__Activity__:
Print out the complete set of records below, exactly as they read.

__The input__:
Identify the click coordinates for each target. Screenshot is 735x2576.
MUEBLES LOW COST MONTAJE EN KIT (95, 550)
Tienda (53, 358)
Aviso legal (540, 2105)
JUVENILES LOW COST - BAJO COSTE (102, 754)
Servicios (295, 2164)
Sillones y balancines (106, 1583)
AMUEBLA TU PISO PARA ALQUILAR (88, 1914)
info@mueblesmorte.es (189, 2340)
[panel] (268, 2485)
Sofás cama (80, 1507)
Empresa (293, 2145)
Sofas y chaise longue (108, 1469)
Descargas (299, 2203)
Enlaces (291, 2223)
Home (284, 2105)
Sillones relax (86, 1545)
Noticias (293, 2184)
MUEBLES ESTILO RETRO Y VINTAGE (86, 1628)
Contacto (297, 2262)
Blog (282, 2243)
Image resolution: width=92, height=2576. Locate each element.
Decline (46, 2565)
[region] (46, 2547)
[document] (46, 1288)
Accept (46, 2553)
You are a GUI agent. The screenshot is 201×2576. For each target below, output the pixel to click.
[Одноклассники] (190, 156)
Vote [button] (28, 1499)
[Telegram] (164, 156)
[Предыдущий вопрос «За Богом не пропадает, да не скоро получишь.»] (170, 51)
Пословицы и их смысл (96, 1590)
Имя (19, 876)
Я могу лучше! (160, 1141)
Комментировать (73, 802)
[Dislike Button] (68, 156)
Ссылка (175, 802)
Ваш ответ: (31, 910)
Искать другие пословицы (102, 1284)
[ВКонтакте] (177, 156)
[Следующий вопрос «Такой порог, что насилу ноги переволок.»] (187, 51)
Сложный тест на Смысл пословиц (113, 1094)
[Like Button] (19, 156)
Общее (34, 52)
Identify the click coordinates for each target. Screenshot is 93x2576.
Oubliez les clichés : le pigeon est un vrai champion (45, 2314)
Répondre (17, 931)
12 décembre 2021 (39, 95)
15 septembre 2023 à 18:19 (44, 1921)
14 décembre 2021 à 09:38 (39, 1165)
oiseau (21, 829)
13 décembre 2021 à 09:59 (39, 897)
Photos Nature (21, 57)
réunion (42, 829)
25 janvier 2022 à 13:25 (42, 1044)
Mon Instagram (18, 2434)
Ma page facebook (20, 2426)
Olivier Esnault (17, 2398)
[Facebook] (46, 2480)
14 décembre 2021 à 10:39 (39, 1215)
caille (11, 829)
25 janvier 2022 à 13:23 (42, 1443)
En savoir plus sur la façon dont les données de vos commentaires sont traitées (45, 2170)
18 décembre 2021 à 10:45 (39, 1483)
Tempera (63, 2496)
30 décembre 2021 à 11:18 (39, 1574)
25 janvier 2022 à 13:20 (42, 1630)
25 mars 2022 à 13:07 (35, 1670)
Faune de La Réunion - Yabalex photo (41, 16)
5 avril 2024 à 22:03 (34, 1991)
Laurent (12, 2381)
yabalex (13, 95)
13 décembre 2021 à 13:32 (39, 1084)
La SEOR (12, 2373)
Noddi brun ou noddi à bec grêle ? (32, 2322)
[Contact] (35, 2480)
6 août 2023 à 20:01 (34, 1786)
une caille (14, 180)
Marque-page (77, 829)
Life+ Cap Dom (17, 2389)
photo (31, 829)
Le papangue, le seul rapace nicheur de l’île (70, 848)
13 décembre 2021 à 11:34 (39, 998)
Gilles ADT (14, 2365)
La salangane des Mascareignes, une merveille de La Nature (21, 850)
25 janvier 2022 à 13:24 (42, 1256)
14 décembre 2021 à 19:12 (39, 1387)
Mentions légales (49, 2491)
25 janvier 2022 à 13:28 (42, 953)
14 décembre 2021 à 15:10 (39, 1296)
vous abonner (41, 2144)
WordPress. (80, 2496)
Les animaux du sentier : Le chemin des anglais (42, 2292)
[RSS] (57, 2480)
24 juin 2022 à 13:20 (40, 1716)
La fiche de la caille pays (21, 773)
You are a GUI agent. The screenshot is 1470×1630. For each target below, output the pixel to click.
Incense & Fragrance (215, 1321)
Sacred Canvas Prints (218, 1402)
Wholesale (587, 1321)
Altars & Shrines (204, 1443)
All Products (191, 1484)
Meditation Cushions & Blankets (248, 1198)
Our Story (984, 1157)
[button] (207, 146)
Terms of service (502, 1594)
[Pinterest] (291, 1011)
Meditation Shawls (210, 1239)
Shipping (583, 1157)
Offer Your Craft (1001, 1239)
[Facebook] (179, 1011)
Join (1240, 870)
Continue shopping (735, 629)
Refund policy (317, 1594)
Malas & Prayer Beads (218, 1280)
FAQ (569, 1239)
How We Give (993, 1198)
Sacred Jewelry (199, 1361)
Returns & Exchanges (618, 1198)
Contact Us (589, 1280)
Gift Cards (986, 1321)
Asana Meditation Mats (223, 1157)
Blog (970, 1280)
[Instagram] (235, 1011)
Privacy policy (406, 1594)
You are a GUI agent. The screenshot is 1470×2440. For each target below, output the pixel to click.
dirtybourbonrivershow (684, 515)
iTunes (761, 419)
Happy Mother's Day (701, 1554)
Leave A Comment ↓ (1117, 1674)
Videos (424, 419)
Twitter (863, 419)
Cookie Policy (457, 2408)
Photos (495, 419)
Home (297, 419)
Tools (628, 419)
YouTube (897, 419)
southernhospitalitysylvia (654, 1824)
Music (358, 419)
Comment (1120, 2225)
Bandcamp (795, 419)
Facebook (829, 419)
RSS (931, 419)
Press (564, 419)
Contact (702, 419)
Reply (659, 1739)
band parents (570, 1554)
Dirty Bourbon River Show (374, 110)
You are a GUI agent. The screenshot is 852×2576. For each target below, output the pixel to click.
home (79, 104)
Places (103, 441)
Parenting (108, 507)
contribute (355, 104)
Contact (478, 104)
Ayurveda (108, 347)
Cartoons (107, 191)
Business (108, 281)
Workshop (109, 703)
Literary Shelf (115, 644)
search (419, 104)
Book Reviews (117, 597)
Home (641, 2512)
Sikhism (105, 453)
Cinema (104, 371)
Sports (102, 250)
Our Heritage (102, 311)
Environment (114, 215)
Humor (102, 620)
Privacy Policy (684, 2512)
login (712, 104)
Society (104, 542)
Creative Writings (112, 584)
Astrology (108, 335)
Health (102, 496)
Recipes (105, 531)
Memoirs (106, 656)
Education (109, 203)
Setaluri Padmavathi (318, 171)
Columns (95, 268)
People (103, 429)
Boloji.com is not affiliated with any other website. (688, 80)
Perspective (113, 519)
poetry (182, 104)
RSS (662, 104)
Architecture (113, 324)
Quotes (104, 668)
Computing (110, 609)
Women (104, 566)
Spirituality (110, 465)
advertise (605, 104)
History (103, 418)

__Answer box__:
Identify the click coordinates for each target. Screenshot is 735x2576.
MUEBLES LOW COST MONTAJE EN KIT (95, 550)
Tienda (53, 358)
Aviso legal (540, 2105)
JUVENILES LOW COST - BAJO COSTE (102, 754)
Servicios (295, 2164)
Sillones y balancines (106, 1583)
AMUEBLA TU PISO PARA ALQUILAR (88, 1914)
info@mueblesmorte.es (189, 2340)
[panel] (268, 2485)
Sofás cama (80, 1507)
Empresa (293, 2145)
Sofas y chaise longue (108, 1469)
Descargas (299, 2203)
Enlaces (291, 2223)
Home (284, 2105)
Sillones relax (86, 1545)
Noticias (293, 2184)
MUEBLES ESTILO RETRO Y VINTAGE (86, 1628)
Contacto (297, 2262)
Blog (282, 2243)
Image resolution: width=92, height=2576. Locate each element.
Decline (46, 2565)
[region] (46, 2547)
[document] (46, 1288)
Accept (46, 2553)
You are a GUI agent. The screenshot is 201×2576. For each target below, output the pixel to click.
[Одноклассники] (190, 156)
Vote [button] (28, 1499)
[Telegram] (164, 156)
[Предыдущий вопрос «За Богом не пропадает, да не скоро получишь.»] (170, 51)
Пословицы и их смысл (96, 1590)
Имя (19, 876)
Я могу лучше! (160, 1141)
Комментировать (73, 802)
[Dislike Button] (68, 156)
Ссылка (175, 802)
Ваш ответ: (31, 910)
Искать другие пословицы (102, 1284)
[ВКонтакте] (177, 156)
[Следующий вопрос «Такой порог, что насилу ноги переволок.»] (187, 51)
Сложный тест на Смысл пословиц (113, 1094)
[Like Button] (19, 156)
Общее (34, 52)
Identify the click coordinates for each target. Screenshot is 93x2576.
Oubliez les clichés : le pigeon est un vrai champion (45, 2314)
Répondre (17, 931)
12 décembre 2021 (39, 95)
15 septembre 2023 à 18:19 (44, 1921)
14 décembre 2021 à 09:38 (39, 1165)
oiseau (21, 829)
13 décembre 2021 à 09:59 (39, 897)
Photos Nature (21, 57)
réunion (42, 829)
25 janvier 2022 à 13:25 (42, 1044)
Mon Instagram (18, 2434)
Ma page facebook (20, 2426)
Olivier Esnault (17, 2398)
[Facebook] (46, 2480)
14 décembre 2021 à 10:39 (39, 1215)
caille (11, 829)
25 janvier 2022 à 13:23 (42, 1443)
En savoir plus sur la façon dont les données de vos commentaires sont traitées (45, 2170)
18 décembre 2021 à 10:45 (39, 1483)
Tempera (63, 2496)
30 décembre 2021 à 11:18 (39, 1574)
25 janvier 2022 à 13:20 (42, 1630)
25 mars 2022 à 13:07 (35, 1670)
Faune de La Réunion - Yabalex photo (41, 16)
5 avril 2024 à 22:03 (34, 1991)
Laurent (12, 2381)
yabalex (13, 95)
13 décembre 2021 à 13:32 (39, 1084)
La SEOR (12, 2373)
Noddi brun ou noddi à bec grêle ? (32, 2322)
[Contact] (35, 2480)
6 août 2023 à 20:01 (34, 1786)
une caille (14, 180)
Marque-page (77, 829)
Life+ Cap Dom (17, 2389)
photo (31, 829)
Le papangue, le seul rapace nicheur de l’île (70, 848)
13 décembre 2021 à 11:34 (39, 998)
Gilles ADT (14, 2365)
La salangane des Mascareignes, une merveille de La Nature (21, 850)
25 janvier 2022 à 13:24 (42, 1256)
14 décembre 2021 à 19:12 (39, 1387)
Mentions légales (49, 2491)
25 janvier 2022 à 13:28 (42, 953)
14 décembre 2021 à 15:10 (39, 1296)
vous abonner (41, 2144)
WordPress. (80, 2496)
Les animaux du sentier : Le chemin des anglais (42, 2292)
[RSS] (57, 2480)
24 juin 2022 à 13:20 (40, 1716)
La fiche de la caille pays (21, 773)
You are a GUI agent. The screenshot is 1470×1630. For each target below, output the pixel to click.
Incense & Fragrance (215, 1321)
Sacred Canvas Prints (218, 1402)
Wholesale (587, 1321)
Altars & Shrines (204, 1443)
All Products (191, 1484)
Meditation Cushions & Blankets (248, 1198)
Our Story (984, 1157)
[button] (207, 146)
Terms of service (502, 1594)
[Pinterest] (291, 1011)
Meditation Shawls (210, 1239)
Shipping (583, 1157)
Offer Your Craft (1001, 1239)
[Facebook] (179, 1011)
Join (1240, 870)
Continue shopping (735, 629)
Refund policy (317, 1594)
Malas & Prayer Beads (218, 1280)
FAQ (569, 1239)
How We Give (993, 1198)
Sacred Jewelry (199, 1361)
Returns & Exchanges (618, 1198)
Contact Us (589, 1280)
Gift Cards (986, 1321)
Asana Meditation Mats (223, 1157)
Blog (970, 1280)
[Instagram] (235, 1011)
Privacy policy (406, 1594)
You are a GUI agent. The screenshot is 1470×2440. For each target below, output the pixel to click.
dirtybourbonrivershow (684, 515)
iTunes (761, 419)
Happy Mother's Day (701, 1554)
Leave A Comment ↓ (1117, 1674)
Videos (424, 419)
Twitter (863, 419)
Cookie Policy (457, 2408)
Photos (495, 419)
Home (297, 419)
Tools (628, 419)
YouTube (897, 419)
southernhospitalitysylvia (654, 1824)
Music (358, 419)
Comment (1120, 2225)
Bandcamp (795, 419)
Facebook (829, 419)
RSS (931, 419)
Press (564, 419)
Contact (702, 419)
Reply (659, 1739)
band parents (570, 1554)
Dirty Bourbon River Show (374, 110)
You are a GUI agent. The screenshot is 852×2576. For each target below, output the pixel to click.
home (79, 104)
Places (103, 441)
Parenting (108, 507)
contribute (355, 104)
Contact (478, 104)
Ayurveda (108, 347)
Cartoons (107, 191)
Business (108, 281)
Workshop (109, 703)
Literary Shelf (115, 644)
search (419, 104)
Book Reviews (117, 597)
Home (641, 2512)
Sikhism (105, 453)
Cinema (104, 371)
Sports (102, 250)
Our Heritage (102, 311)
Environment (114, 215)
Humor (102, 620)
Privacy Policy (684, 2512)
login (712, 104)
Society (104, 542)
Creative Writings (112, 584)
Astrology (108, 335)
Health (102, 496)
Recipes (105, 531)
Memoirs (106, 656)
Education (109, 203)
Setaluri Padmavathi (318, 171)
Columns (95, 268)
People (103, 429)
Boloji.com is not affiliated with any other website. (688, 80)
Perspective (113, 519)
poetry (182, 104)
RSS (662, 104)
Architecture (113, 324)
Quotes (104, 668)
Computing (110, 609)
Women (104, 566)
Spirituality (110, 465)
advertise (605, 104)
History (103, 418)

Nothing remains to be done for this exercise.